ややや、浦さんはじめ皆さん、「歌の町」オープンおめでとう!
なにからやってきましょうかね。音楽といってもてーへん広い、が、しょせん身の丈での知識でしかないから、結構狭い。「広いようで狭い」が僕らのせいぜいのスタンスかもですね。

この人知ってる? 最初、“アフリカのアマリア・ロドリゲス”とか言われて40歳過ぎにデビューした、アフリカのおっかさん。旧ポルトガル植民地だった西アフリカ出身で、裸足のまま地元のカフェや酒場で酔っては歌い、砂浜で踊っていたというセザリア・エヴォラ。
そのキャッチフレーズどおり、ポルトガルのファドの女王アマリア・ロドリゲスを、ソフィストケートつまりちょっと洗練させたような感じで歌う。十分にファッドっぽいし、またブラジルのサンバっぽくもある。

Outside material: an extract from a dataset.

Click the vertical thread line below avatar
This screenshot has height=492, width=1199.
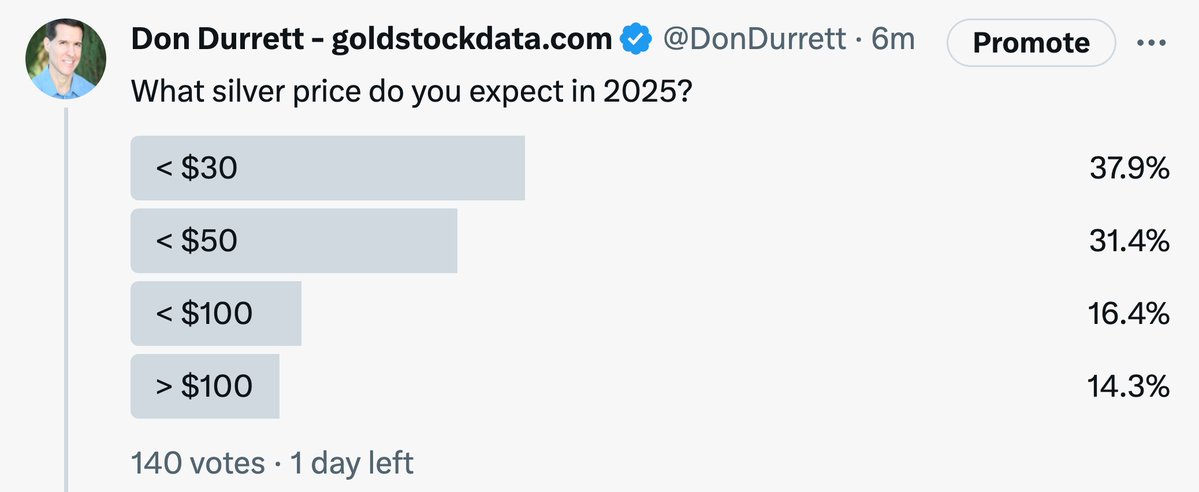pos(66,300)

哀愁と陽気さ。そのあたりを行ったり来たりして、声もあのアクの強いアマリアに比べて、ずっとソフト。ポルトガルの哀愁というと、例の「サウダーデ」。といえばまた、作家の壇一雄が「火宅の人」を書いた後にひとりポルトガルでさまよっていた「孤愁」(絶妙の和訳だぜ)の世界だ。
このCD のタイトルは「ヴォス・ド・アモール」。愛の声とかなんとか言っちゃって、という感じだろう。ついこのCDを買ってしまったのは、「Green Fields」が入っていたから。もちろん、大昔のブラフォー(The Brothers Four)のデビュー曲である60年代モダンフォークである。この組み合わせ、なぜだろうなぜなんだろう?

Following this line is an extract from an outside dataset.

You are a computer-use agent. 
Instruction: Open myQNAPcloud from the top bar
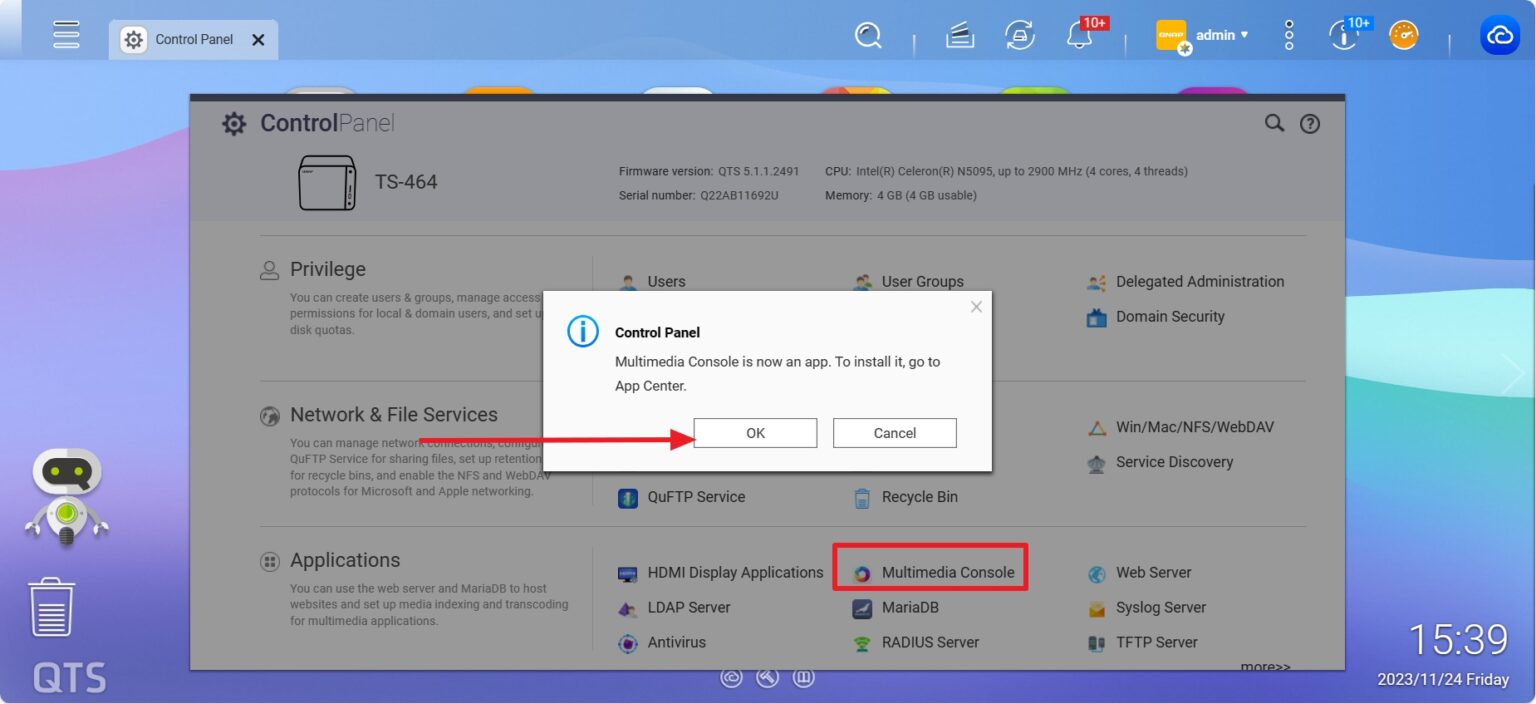[x=1499, y=35]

そのポルトガル語のタイトルは「JARDIM PROMETIDO」( 約束された庭)とかいうが、失なわれた恋の歌ではなく、何やら失われた緑、おんやあ、環境問題ではないかと勘ぐれる詩に翻訳されている。時代は変わったのさ、恋は二の次。で、歌はどうかって? まあ機会があったら聴いてみて。
*追記:この写真、Nakk推奨のWoodyBellsのJtrimをDLして使ってみた。ほんに、使いやすい。